Copy all of the records below word for word, leaving out the pictures.

#### EXCERPTED DATA

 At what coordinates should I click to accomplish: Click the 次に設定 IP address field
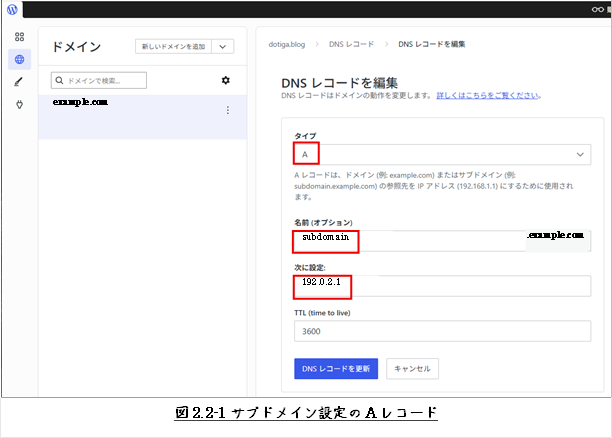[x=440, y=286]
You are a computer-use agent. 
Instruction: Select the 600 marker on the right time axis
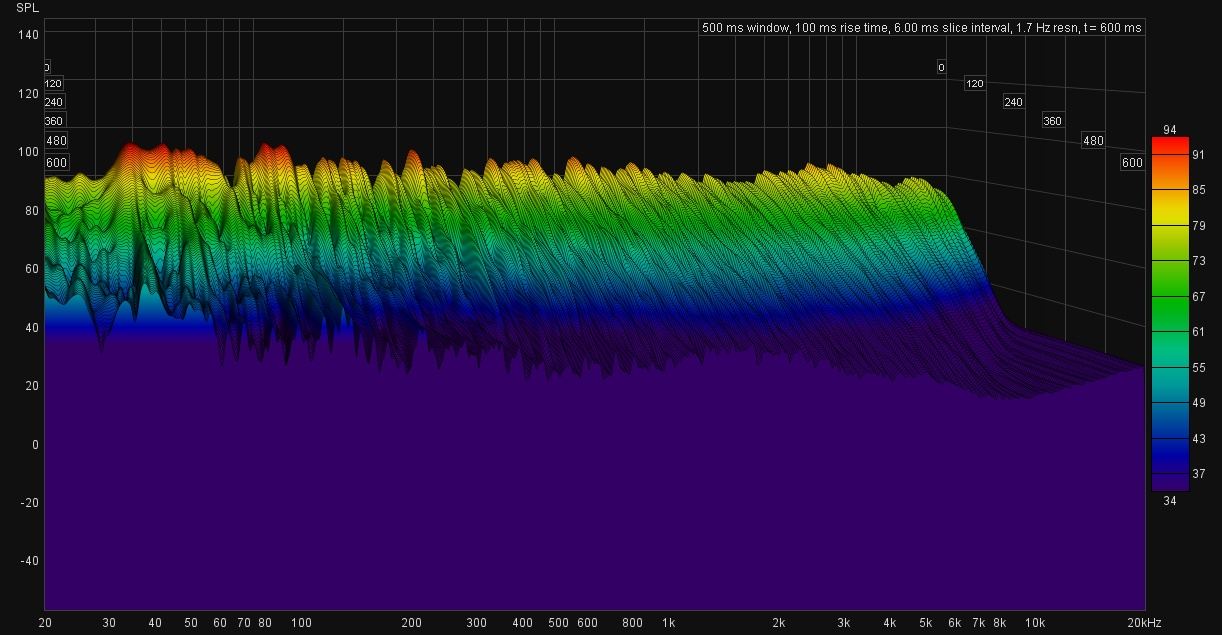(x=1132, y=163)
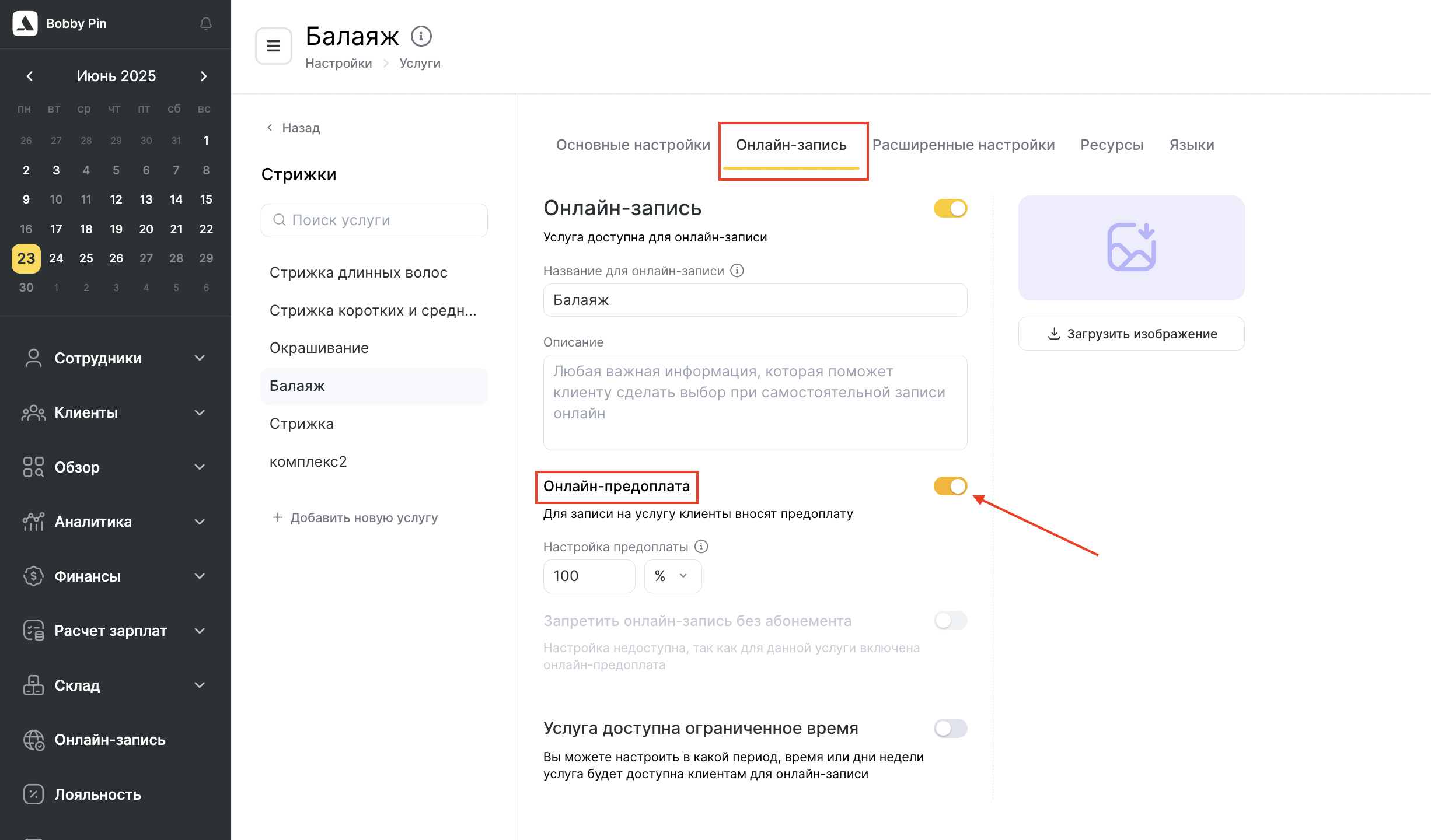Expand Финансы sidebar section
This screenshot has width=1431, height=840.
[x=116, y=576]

########

- [RESPONSE TO THIS TASK]:
 At what coordinates should I click to accomplish: Click the 次に設定 IP address field
[x=440, y=286]
You are a computer-use agent. 
Instruction: Select the 600 marker on the right time axis
(x=1132, y=163)
Expand Финансы sidebar section
This screenshot has width=1431, height=840.
[x=116, y=576]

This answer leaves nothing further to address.